Of those, Scottish Fire and Rescue Service’s north teams – which cover Grampian, the Highlands and islands, Angus, Dundee and Perth – attended 49 bonfires.
Two of those fire crews were attacked on call-outs, although nobody was injured.
A crew in the Highlands experienced verbal abuse, with fireworks aimed at firefighters and appliances in Dundee.
The fire service revealed there had been 12 assaults on crews across the country in total – double the number recorded last year.
The figures emerged that more than a dozen emergency workers in the north-east are targeted every week.
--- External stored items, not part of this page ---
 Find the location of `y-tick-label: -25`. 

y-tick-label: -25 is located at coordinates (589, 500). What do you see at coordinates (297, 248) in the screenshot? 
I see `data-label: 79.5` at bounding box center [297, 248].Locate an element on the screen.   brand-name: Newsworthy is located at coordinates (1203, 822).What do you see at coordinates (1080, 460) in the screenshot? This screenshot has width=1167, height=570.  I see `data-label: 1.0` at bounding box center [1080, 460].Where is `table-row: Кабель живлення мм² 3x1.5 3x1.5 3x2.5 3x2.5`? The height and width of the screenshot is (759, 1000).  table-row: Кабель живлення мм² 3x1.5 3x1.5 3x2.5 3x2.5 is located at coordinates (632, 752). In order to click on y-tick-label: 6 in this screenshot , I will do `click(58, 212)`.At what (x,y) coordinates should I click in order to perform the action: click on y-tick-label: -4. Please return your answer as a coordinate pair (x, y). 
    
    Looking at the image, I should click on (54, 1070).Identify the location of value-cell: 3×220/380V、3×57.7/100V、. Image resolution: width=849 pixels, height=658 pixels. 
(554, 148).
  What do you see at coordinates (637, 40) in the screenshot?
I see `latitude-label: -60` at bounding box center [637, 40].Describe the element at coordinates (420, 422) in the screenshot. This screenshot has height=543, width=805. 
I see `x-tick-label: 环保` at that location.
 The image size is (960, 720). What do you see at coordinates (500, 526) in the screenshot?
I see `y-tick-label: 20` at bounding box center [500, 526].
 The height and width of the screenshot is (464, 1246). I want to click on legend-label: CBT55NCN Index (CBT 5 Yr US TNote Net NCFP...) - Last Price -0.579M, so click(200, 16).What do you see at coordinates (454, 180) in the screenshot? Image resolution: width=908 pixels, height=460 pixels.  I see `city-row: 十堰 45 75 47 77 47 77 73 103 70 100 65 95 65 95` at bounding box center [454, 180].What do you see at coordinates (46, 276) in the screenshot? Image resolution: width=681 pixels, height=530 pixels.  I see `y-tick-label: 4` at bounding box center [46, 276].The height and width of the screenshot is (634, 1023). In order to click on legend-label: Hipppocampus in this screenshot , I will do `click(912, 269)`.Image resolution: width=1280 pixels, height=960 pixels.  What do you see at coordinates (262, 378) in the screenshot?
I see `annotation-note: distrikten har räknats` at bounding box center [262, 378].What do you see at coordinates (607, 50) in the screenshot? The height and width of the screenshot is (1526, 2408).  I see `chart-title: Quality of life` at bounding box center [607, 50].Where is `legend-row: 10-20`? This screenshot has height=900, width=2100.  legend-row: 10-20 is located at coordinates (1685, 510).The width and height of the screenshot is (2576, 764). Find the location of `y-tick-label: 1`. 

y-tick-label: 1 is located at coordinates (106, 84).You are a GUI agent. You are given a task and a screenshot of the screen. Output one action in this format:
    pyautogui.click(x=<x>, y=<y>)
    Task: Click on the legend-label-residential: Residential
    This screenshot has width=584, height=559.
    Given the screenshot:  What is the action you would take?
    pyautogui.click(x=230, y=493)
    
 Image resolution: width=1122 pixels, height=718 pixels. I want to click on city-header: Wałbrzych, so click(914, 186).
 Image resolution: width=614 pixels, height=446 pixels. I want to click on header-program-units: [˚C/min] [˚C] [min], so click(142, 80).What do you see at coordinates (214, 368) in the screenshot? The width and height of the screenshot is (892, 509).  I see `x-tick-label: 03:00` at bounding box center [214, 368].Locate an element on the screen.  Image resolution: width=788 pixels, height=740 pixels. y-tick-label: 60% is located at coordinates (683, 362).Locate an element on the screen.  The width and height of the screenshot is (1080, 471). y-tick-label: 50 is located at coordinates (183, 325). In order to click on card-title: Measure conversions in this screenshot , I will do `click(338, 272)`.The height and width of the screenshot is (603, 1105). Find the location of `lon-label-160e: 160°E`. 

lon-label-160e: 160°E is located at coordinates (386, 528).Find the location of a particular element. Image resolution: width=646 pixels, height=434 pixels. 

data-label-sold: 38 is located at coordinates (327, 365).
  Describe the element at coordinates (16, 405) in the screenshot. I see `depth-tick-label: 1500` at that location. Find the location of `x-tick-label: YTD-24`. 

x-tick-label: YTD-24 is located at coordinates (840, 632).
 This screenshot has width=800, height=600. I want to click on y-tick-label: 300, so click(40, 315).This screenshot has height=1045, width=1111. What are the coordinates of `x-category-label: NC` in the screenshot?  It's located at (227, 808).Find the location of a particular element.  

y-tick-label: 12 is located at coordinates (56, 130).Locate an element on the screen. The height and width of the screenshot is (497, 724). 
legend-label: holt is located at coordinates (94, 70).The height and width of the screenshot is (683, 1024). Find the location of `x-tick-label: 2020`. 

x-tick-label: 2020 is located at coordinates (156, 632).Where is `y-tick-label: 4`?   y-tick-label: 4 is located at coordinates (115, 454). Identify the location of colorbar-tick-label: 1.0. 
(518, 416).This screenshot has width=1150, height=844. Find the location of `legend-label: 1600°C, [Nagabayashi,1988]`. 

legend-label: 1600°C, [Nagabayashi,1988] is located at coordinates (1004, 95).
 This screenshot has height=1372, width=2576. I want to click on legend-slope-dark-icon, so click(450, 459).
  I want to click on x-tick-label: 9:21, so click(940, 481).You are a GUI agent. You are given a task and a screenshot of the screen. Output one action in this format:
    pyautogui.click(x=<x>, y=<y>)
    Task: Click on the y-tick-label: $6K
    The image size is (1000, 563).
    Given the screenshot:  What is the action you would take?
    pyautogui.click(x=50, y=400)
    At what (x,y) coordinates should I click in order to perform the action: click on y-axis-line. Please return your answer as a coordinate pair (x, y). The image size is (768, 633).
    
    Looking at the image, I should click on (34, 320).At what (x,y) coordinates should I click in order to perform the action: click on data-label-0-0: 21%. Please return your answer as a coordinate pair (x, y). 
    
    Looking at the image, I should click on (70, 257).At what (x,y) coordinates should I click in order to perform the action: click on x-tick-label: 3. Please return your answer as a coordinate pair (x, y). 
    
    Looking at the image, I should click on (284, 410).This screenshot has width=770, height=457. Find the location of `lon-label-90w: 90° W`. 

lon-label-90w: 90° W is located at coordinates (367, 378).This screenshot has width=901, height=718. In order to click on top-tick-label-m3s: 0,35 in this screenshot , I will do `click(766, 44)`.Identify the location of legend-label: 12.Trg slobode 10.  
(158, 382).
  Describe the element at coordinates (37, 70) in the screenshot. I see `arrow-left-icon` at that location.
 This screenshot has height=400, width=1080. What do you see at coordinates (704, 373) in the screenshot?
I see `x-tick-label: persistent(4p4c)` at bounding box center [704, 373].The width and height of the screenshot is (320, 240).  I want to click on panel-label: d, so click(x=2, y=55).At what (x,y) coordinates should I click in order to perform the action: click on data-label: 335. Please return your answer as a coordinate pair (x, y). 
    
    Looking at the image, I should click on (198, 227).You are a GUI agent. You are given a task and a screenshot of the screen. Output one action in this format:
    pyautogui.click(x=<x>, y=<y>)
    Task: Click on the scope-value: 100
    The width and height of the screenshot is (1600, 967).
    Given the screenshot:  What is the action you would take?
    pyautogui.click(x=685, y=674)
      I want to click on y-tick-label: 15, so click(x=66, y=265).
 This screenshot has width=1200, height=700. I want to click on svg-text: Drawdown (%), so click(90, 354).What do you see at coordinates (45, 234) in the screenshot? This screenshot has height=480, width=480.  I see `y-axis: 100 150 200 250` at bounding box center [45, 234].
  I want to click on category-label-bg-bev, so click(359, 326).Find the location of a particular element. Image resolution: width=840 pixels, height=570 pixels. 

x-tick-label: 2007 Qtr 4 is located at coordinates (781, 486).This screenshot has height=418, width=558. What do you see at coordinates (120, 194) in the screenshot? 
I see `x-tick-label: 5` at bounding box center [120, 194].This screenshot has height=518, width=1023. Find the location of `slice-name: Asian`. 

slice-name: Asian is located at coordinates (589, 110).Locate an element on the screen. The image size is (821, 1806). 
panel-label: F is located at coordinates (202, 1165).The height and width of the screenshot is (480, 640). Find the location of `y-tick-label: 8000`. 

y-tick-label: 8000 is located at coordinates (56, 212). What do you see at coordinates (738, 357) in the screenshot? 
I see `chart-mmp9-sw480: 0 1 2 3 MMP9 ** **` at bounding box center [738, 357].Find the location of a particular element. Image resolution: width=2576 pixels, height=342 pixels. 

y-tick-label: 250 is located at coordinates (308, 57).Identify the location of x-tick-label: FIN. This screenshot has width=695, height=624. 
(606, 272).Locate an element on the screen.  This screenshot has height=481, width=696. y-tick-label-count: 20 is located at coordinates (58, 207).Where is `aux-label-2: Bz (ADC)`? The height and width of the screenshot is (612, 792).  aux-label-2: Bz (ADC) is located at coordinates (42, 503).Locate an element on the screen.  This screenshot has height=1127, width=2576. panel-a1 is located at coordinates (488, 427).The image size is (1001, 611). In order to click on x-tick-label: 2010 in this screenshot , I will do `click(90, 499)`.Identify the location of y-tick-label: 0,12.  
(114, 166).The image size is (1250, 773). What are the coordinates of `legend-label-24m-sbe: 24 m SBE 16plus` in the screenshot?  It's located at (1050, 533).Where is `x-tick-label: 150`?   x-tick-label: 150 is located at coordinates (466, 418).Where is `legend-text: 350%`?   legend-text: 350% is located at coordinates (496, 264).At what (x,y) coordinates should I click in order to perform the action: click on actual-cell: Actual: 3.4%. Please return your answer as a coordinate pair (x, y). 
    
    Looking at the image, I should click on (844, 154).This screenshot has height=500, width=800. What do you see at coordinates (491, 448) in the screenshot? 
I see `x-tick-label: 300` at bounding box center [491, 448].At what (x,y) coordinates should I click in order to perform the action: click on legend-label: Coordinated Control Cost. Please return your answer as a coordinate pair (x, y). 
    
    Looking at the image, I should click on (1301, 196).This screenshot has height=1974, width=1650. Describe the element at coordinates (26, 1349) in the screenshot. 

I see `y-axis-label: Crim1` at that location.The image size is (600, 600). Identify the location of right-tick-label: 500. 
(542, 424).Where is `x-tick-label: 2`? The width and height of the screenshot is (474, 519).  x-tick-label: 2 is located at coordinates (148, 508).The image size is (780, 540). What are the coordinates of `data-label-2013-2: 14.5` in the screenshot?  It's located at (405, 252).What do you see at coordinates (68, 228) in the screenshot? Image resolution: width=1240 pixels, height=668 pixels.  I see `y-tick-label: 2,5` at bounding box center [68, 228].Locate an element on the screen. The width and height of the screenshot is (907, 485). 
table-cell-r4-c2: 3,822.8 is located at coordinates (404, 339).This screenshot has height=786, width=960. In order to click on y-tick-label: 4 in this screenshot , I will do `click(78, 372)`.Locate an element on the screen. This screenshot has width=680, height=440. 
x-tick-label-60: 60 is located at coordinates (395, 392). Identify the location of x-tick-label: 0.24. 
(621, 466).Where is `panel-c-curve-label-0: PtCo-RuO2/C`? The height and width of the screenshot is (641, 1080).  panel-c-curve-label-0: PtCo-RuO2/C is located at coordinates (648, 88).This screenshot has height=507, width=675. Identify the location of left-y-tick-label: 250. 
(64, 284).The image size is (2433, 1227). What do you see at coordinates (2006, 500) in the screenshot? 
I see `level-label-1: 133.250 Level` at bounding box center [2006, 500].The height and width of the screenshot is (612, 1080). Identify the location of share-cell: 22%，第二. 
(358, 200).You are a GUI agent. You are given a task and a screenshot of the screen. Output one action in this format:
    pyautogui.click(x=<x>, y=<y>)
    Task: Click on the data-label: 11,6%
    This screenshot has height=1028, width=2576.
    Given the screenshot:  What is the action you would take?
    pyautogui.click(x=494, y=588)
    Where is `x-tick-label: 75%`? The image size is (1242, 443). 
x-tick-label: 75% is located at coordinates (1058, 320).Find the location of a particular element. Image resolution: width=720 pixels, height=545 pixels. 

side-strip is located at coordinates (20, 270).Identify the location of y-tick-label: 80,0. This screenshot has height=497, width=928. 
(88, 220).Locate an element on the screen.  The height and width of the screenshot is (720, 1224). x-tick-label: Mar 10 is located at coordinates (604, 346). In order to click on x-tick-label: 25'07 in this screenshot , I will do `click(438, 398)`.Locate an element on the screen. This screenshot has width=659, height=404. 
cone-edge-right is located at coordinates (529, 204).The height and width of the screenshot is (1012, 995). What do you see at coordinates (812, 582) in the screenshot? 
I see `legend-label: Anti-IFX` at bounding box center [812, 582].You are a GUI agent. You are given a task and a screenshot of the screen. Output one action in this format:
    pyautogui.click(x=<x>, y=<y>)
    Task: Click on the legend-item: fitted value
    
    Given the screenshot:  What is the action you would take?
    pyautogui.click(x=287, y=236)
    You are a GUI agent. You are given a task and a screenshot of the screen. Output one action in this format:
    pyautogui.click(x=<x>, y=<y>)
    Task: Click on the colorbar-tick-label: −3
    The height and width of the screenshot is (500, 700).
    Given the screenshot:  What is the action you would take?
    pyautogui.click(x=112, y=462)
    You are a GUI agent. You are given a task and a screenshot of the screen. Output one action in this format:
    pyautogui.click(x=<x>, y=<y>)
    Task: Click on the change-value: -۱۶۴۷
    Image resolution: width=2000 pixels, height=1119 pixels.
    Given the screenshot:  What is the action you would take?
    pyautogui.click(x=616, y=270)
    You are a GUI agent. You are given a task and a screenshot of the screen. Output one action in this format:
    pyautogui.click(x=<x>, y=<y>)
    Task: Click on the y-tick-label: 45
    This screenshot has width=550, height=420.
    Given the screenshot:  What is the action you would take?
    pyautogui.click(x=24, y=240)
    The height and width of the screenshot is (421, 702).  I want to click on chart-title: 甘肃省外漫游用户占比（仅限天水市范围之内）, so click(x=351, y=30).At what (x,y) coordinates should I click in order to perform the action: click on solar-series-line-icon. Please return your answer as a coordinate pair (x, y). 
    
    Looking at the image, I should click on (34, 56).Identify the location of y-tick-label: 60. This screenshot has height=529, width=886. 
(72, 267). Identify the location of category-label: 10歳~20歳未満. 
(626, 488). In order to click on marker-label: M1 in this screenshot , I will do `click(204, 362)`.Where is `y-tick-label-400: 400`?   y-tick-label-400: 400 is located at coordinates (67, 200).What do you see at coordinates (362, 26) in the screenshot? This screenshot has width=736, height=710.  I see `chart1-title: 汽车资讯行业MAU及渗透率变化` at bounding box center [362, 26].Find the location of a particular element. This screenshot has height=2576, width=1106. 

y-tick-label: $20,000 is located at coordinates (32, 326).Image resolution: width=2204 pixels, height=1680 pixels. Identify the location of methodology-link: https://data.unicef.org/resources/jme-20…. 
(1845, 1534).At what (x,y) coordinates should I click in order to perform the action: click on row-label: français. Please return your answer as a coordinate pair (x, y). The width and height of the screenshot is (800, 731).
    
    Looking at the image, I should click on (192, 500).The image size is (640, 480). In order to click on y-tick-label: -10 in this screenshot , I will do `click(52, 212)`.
Statistics released by the police show officers, paramedics and fire crew members were attacked 438 times between January and August this year.
Assistant Chief Officer Stuart Stevens, the fire service’s director of service delivery, said: “Attacks on emergency service workers are completely unacceptable.
“This type of behaviour not only prevents our crews from bringing any emergency to a safe and swift conclusion, but it can impact on our emergency service colleagues including the police when they must escort us at the scene.
“This type of behaviour is, of course, carried out by a very small minority and we once again thank our communities for their continuing support and working together with us to stay safe.”
Between 3.30pm and 11.30pm yesterday, firefighters attended 511 bonfires across Scotland – a significant increase from last year, when crews attended around 359 fires.
Andy Watt, head of service delivery for the north of Scotland, said: “We plan for a very busy night and from year to year there are fluctuations but it is always our busiest night of the year.
“It is very hard to say why the numbers went up this year.
“It has been a very difficult year for everybody and I don’t know whether that has contributed to the stats from Bonfire night or not.
“We work locally with local authorities and other partner agencies in the run-up to Bonfire night to identify unlicensed bonfires and the like and work to encourage people towards organised events and to mitigate the impact of bonfire night.
“Possibly the cancellation of events has had a knock-on effect.
“That may well have played a part but it is very hard to put your finger on exactly what the reason was but I think there was perhaps a number of things that played into it.”
A full debrief will now take place to discover if any lessons can be learnt for next year, with Mr Watt adding: “I would like to encourage people to be vigilant across the weekend and coming days because I know that people will still be wanting to use fireworks and I would ask them to follow our advice, follow the firework code and don’t take any risks at all.
“Look after yourselves when using fireworks.
“It is unacceptable that emergency workers are attacked in the course of their work trying to protect the public.
“Our crews, officers and operational control staff were exceptional and displayed incredible dedication and professionalism in how they dealt with the high volume of incidents.”